When the test is to begin, stop the feed pump and tie a string
around the gage glass on the boiler to mark the height of the water
level in the boiler. Then start the pump connected to barrel 3.
Fill barrels 1 and 2 up to the overflow before the test is started.
Then open the valve _V_ on barrel 1 and let the water run into
barrel 3 as fast as the feed pump draws water from barrel 3. When
barrel 1 is emptied close its valve _V_ and open its valve _A_ so
as to refill it.
While barrel 1 is filling empty barrel 2 into barrel 3 in the same
way, and continue to fill and empty barrels 1 and 2 alternately. In
this way barrel 3 will be kept supplied with water that has been
measured in barrels 1 and 2, the net weights of which were found
before the test began. Keep a separate tally of the number of times
each of the barrels 1 and 2 is emptied into barrel 3. At the end of
the test the number of tallies for each barrel multiplied by the
weight of the water that barrel will hold will be the weight of
water measured in that barrel. The sum of these weights for barrels
1 and 2 will be the weight of water used in the test.
With a three-barrel arrangement like this, water can be weighed
rapidly enough to supply 300 boiler horsepower.
Before starting a test make sure that there is no chance for water
to leak into or out of the boiler.
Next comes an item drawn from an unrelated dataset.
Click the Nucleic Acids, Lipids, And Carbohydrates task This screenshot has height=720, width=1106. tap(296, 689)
See that the blow-off is tight,
that there is no drip from gage cocks, and that the feed-line
connections are tight, so that all the water fed to the boiler will
represent accurately the amount evaporated during the test.
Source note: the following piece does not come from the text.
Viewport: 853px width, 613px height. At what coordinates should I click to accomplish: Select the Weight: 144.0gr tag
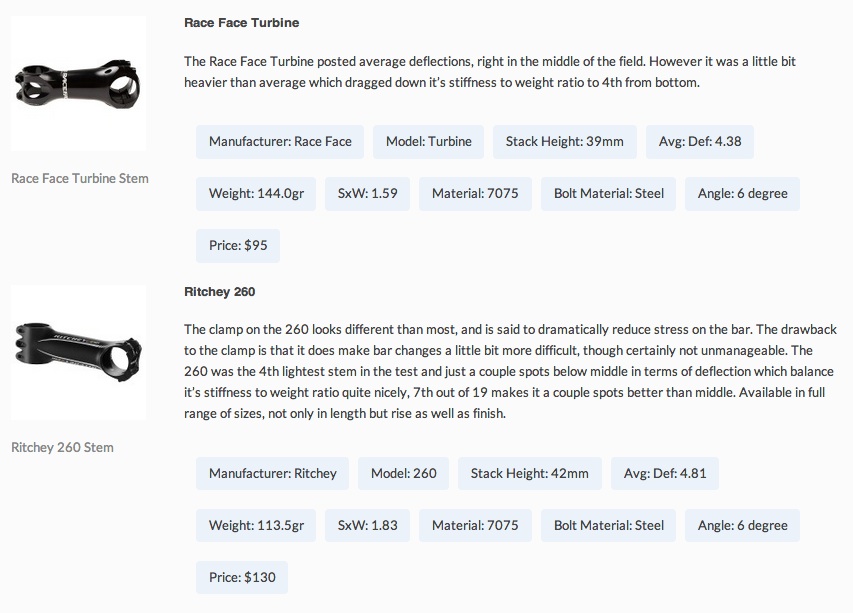[256, 194]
If a meter is used instead of the three-barrel method, make
absolutely sure that the meter is correct, as the accuracy of the
test depends on the accuracy with which the water measurements are
made. _After a meter is installed, test it to see that it operates
correctly under the plant conditions._
The water level in the boiler should be the same at the end of the
test as at the beginning. As the time for stopping the test draws
near, therefore, try to bring the conditions the same as at the
start. Do not, however, run the feed pump rapidly in the last few
minutes for the test in order to obtain the same water level. If
there is a slight difference in level, calculate the weight of
water it represents and make the necessary correction to the total
weight of water fed.
TEMPERATURE OF FEED WATER.
Every plant should have a thermometer on the feed line, so as to
find the temperature of the feed water. Preferably, this
thermometer should be of the recording type. If such a form of
thermometer is used during the test, it is unnecessary to take the
feed temperature at stated intervals, as the record will show the
varying temperatures, and so the average feed temperature during
the test can easily be found.
If there is no thermometer in the feed line, take the feed-water
temperature by means of a thermometer hung in barrel 3 (figure 2)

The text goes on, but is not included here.